National security and freedom of expression and information are often viewed as pulling in opposite directions. On the one hand, governments, particularly those that feel threatened by external or internal violence, maintain that disclosure of “secret” information or airing of critical opinions can undermine the very institutions that protect the security and well-being of law-abiding citizens. On the other hand, human rights defenders point to government suppression of speech on national security and related grounds [End Page 12] as having paved the way for some of the worst human rights violations, subversions of democracy, and threats to peace experienced in the last half of this century.

Yet, national security is not fundamentally at odds with freedom of expression and information. To the contrary, a clear-eyed review of recent history suggests that legitimate national security interests are, in practice, better protected when the press and public are able to scrutinize government decisions than when governments operate in secret. 2 Freedom of expression and access to information, by enabling public scrutiny of government action, serve as safeguards against government abuse and thereby form a crucial component of genuine national security. Equally, national security is a pre-condition for the full enjoyment of all human rights, including freedom of expression.

Undeniably, there are circumstances in which national security and freedom of expression clash head on. For instance, protection of a genuine national security interest requires the suppression of sensitive defense information or speech likely to promote violence against the state. The conflict is exacerbated by the fact that national security and related concepts (such as “state security,” “internal security,” “public security,” and “public safety”) are so imprecise that they may be, and frequently have been, 3 invoked by governments to suppress precisely the kinds of speech [End Page 13] that provide protection against government abuse, such as information or expression exposing circumvention of the democratic process, attacks on opposition parties, damage to the environment, corruption, wasting of public assets, and other forms of wrongdoing by government officials and their associates.

Moreover, courts in countries around the world demonstrate the least independence and greatest deference to the claims of government when national security is invoked. This deference is reinforced by provisions in the security laws of many countries that trigger exceptions to ordinary rules of evidence and due process upon a minimal showing by the government of a national security risk. A government’s claim of a security threat can deal a knockout blow to the main institutional safeguards against government abuse: independence of the courts, due process of law, freedom of the press, and open government.

# Stated task 1
According to the excerpt on national security and free expression, which main institutional safeguards against government abuse can a government's claim of a security threat knock out? List them.

# Entries supplied
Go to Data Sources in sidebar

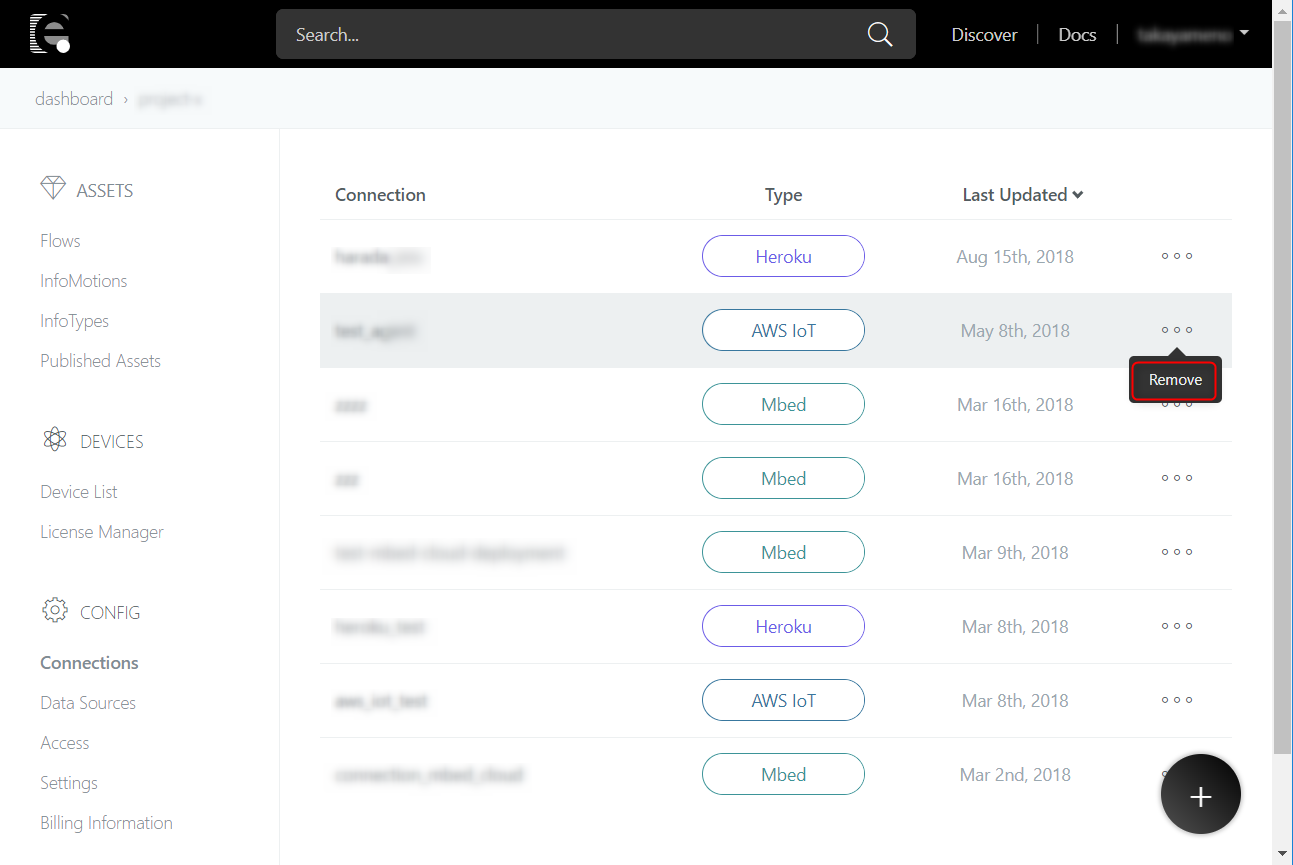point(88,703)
---
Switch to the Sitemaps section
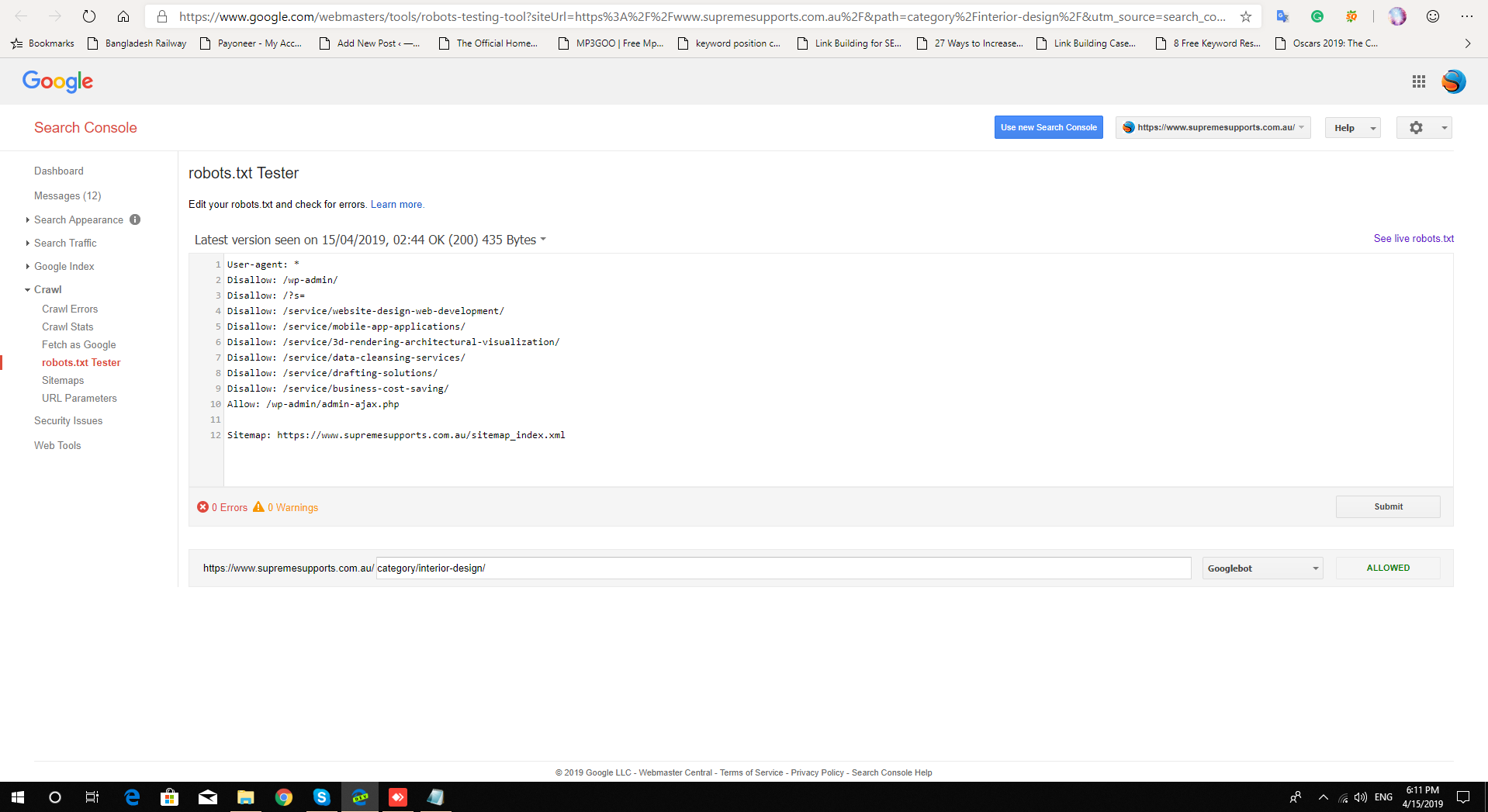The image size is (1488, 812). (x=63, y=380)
--
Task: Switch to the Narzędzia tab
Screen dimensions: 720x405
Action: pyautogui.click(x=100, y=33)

# Stated task 2
Copy the lines of the listing that begin with the line containing "Task: Switch to the Narzędzia tab" and continue through the line containing "Action: pyautogui.click(x=100, y=33)".

# Problem solution 1
- independence of the courts
- due process of law
- freedom of the press
- open government

# Problem solution 2
Task: Switch to the Narzędzia tab
Screen dimensions: 720x405
Action: pyautogui.click(x=100, y=33)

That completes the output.